OUR LEAD CANDIDATE
PT-112
PT-112’s mechanism of action leads to immunogenic cancer cell death (ICD) and an anti-cancer immune response, validated in experimental models and in Phase 2 patient immunoprofiling.
These effects are also delivered to bone sites of disease, due to PT-112’s bio-distribution.
Because PT-112 affects cancer cells selectively, this can be accomplished safely without common immune-related adverse events (irAEs)
Addressing unmet patient needs.
THE CHALLENGE
A minority of patients respond to I-O therapy.
And of those patients, only a small subset experience the promise of long-term benefit.
THE SOLUTION
PT-112 promotes an anti-cancer immune response.
PT-112 inhibits ribosomal biogenesis (RiBi) and selectively kills cancer cells. PT-112’s best-in-class ICD effects stimulate dendritic cells to recruit and activate T-cells to the tumor microenvironment (TME), creating the potential for effective and durable responses.

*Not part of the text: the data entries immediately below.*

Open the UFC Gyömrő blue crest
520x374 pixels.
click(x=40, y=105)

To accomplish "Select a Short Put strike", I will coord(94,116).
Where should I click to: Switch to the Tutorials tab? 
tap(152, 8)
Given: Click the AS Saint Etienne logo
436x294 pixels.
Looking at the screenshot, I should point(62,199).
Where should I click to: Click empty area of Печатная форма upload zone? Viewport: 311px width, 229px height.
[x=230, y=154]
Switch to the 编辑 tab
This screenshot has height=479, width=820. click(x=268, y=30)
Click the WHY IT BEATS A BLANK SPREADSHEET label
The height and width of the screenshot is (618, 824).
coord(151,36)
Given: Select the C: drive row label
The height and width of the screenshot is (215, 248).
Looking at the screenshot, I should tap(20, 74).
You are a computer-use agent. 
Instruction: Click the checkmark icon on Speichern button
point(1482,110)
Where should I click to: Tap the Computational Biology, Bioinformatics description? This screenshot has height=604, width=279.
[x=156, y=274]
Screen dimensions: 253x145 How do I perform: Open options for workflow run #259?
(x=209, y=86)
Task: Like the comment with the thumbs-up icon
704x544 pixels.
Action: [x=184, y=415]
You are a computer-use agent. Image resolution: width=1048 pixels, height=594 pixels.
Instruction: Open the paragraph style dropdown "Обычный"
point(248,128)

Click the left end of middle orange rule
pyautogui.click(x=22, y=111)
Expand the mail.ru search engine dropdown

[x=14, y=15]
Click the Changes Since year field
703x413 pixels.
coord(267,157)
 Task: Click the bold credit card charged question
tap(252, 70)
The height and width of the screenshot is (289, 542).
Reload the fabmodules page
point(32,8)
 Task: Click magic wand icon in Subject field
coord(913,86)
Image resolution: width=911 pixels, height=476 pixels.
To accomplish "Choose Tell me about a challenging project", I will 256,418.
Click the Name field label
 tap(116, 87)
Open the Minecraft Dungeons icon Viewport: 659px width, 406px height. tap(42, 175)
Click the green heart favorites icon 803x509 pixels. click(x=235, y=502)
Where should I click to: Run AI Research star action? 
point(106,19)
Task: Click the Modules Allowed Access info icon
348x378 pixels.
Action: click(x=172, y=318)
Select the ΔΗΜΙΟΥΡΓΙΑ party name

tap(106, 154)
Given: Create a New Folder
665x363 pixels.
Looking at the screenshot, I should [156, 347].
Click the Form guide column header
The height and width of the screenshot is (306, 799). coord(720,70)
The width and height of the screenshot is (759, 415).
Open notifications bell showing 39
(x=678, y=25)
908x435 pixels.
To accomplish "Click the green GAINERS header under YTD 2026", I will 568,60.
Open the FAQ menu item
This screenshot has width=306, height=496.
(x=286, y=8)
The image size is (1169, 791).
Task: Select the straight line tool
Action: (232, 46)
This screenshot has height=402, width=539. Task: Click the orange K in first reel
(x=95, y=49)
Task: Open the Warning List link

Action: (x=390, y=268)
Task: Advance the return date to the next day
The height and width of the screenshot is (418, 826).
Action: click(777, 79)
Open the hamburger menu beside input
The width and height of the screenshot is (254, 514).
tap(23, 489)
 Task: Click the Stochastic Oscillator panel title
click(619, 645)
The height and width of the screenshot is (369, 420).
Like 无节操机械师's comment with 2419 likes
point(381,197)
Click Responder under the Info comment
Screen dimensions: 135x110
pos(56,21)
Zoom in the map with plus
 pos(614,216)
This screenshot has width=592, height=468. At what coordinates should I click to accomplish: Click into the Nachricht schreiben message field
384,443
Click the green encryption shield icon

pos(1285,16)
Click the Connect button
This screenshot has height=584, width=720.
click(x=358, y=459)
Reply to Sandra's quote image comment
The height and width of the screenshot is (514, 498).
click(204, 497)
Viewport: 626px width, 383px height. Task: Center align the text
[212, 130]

Results from our published non-clinical studies validate this approach.
THE CHALLENGE
Many patients are unable to tolerate anti-cancer therapies due to toxicity.
This is not merely a problem of traditional chemotherapy or radiation, which can readily kill healthy cells. New modalities can also be limited by safety issues. This has been a matter of concern within immunotherapy, with the risk of systemic immune-related adverse events (irAEs).
THE SOLUTION
PT-112 is a safe small molecule.
Across multiple clinical trials to date, PT-112 — as a single agent and in combination — has been reasonably well tolerated in very heavily pre-treated patients. Phase 2 dose optimization efforts fostered good safety and tolerance, and led to a recommended Phase 3 dose (RP3D). By causing the cancer cell to initiate immune signaling, anti-cancer immune effects are engendered without irAEs common to immune checkpoint inhibitors, T cell engagers or cell therapies.
THE CHALLENGE
There is a need for therapies that effectively treat cancers affecting the bone.
Tumors that originate in or metastasize to the bone are difficult to treat and may cause severe pain and morbidity. This compromises quality of life and presents a drug development challenge. As an example, so-called skeletal related events (SREs) in advanced metastatic prostate cancer have been associated with a >2-fold increase in the risk of death.
THE SOLUTION
PT-112’s osteotropism allows for targeting disease in the bone.
PT-112’s pyrophosphate component has affinity for bone (osteotropism). This provides a rationale for addressing cancers affecting the bone at that site of disease. These include metastatic prostate, lung or breast cancer, and hematological malignancies such as multiple myeloma.
THE CHALLENGE
Late-stage cancer patients often have limited therapeutic options.
New approaches are needed for those patients who have exhausted available therapies, and may face multi-treatment resistance and heterogeneous disease.
THE SOLUTION
PT-112 has a novel mechanism of action with demonstrated activity in late-stage patients with heterogeneous disease.
PT-112’s inhibition of ribosome biogenesis, with its downstream anti-cancer immune effects, offers a different approach to treating such patients who have become resistant or refractory to other agents.